> Text shown
□ □ □ □

On the basis of the above analysis we believe that the view of sexual behaviour that CARE is teaching is fundamentally opposed to God’s moral law.  The Bible’s teaching on sexual conduct is based on the concept of sexual purity, which flows from the holiness that is central to the character of God.  In his book, The Beauty of God’s Holiness, Thomas Trevethan shows that holiness is the fundamental attribute of God that conditions and qualifies all other attributes.  ‘The true God is distinct, set apart, from all that he has made as the only truly self-sufficient Being.  All his creatures depend on him; he alone exists from within himself.  And the true God is distinct, set apart, from all that is evil.  His moral perfection is absolute.  His character as expressed in his will, forms the absolute standard of moral excellence.  God is holy, the absolute point of reference for all that exists and is good.’[xlii]  In a vision of heaven, the prophet Isaiah sees the Lord seated on his throne and is overwhelmed by the holiness of God, as the seraphim call to one another: ‘Holy, holy, holy is the Lord Almighty; the whole world is full of his glory’ (Isaiah 6:2-3). The Lord God of the Bible lives in unapproachable light (1 Timothy 6:16); his eyes are too pure to look on evil and he cannot tolerate wrong (Habakkuk 1:13).  

 The Bible makes it clear that holiness must be exhibited in the sexual realm.  ‘It is God’s will that you should be holy; that you should avoid sexual immorality; that each of you should learn to control his own body in a way that is holy and honourable, not in passionate lust like the heathen, who do not know God…For God did not call us to be impure, but to live a holy life.  Therefore, he who rejects this instruction does not reject man but God, who gives you his Holy Spirit’ (1 Thessalonians 4:3-5, 7,8. NIV).

□ □ □ □

> Data extracts
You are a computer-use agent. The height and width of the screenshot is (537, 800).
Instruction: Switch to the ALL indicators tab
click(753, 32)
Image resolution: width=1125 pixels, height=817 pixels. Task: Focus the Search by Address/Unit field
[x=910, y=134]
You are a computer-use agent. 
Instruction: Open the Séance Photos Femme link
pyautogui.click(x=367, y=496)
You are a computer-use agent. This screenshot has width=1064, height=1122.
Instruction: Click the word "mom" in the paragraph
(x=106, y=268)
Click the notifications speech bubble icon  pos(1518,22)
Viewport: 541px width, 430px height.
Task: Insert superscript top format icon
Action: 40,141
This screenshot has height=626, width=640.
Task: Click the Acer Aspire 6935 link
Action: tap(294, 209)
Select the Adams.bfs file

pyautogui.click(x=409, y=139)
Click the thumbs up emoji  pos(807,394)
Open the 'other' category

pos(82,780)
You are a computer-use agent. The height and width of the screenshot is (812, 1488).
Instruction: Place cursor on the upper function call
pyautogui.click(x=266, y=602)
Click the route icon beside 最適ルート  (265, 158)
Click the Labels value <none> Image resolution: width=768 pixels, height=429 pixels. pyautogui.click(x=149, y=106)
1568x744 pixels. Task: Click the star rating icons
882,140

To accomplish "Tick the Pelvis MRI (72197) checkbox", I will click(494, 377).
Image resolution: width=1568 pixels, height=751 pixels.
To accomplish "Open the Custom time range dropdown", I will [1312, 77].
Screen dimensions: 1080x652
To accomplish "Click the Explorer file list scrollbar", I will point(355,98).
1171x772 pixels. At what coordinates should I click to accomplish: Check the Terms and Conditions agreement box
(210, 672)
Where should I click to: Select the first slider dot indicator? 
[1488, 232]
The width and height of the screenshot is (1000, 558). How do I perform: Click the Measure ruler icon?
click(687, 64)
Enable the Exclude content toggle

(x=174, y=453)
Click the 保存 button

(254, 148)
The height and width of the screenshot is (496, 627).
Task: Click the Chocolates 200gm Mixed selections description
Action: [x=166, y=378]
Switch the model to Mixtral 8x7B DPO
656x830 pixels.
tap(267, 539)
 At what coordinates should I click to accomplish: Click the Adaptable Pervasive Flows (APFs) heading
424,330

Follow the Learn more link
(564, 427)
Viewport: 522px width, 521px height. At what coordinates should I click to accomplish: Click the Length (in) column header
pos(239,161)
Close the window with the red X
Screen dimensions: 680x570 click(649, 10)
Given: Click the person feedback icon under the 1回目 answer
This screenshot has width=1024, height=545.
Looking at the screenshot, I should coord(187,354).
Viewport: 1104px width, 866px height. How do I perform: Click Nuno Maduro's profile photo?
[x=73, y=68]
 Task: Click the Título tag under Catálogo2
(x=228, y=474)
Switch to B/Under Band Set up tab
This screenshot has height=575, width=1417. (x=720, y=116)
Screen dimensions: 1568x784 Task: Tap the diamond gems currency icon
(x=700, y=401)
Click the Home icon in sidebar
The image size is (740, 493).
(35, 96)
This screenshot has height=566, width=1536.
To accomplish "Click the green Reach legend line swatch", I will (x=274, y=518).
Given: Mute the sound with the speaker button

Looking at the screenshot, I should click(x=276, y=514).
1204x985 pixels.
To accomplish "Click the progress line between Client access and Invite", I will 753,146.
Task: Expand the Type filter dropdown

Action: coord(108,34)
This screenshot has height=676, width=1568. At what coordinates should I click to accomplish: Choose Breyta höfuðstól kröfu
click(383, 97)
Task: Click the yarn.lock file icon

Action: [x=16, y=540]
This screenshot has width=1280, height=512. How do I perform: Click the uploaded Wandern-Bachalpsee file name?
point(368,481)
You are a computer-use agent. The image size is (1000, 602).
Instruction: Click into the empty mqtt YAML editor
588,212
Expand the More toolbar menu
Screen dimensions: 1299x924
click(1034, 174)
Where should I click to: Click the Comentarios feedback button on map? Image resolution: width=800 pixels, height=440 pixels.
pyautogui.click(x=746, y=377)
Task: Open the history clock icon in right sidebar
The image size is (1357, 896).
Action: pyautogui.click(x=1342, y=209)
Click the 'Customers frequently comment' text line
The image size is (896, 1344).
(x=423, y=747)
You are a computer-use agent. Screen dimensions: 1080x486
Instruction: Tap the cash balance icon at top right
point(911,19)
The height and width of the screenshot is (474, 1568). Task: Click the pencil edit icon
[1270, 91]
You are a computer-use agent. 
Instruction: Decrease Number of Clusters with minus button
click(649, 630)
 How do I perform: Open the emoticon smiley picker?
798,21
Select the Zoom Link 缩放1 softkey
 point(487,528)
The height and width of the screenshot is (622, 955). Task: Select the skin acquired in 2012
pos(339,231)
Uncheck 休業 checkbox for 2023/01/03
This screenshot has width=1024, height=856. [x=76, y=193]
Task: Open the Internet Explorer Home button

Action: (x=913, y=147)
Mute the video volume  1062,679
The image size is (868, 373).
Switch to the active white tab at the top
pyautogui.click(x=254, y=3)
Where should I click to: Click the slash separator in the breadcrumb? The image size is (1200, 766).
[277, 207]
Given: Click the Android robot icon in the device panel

□ □ □ □

> Activity
Reproduce word for word the part of the passage on holiness and sexual conduct starting at "The Bible makes" and ending at "4:3-5, 7,8. NIV).".

> Answer to this task
The Bible makes it clear that holiness must be exhibited in the sexual realm.  ‘It is God’s will that you should be holy; that you should avoid sexual immorality; that each of you should learn to control his own body in a way that is holy and honourable, not in passionate lust like the heathen, who do not know God…For God did not call us to be impure, but to live a holy life.  Therefore, he who rejects this instruction does not reject man but God, who gives you his Holy Spirit’ (1 Thessalonians 4:3-5, 7,8. NIV).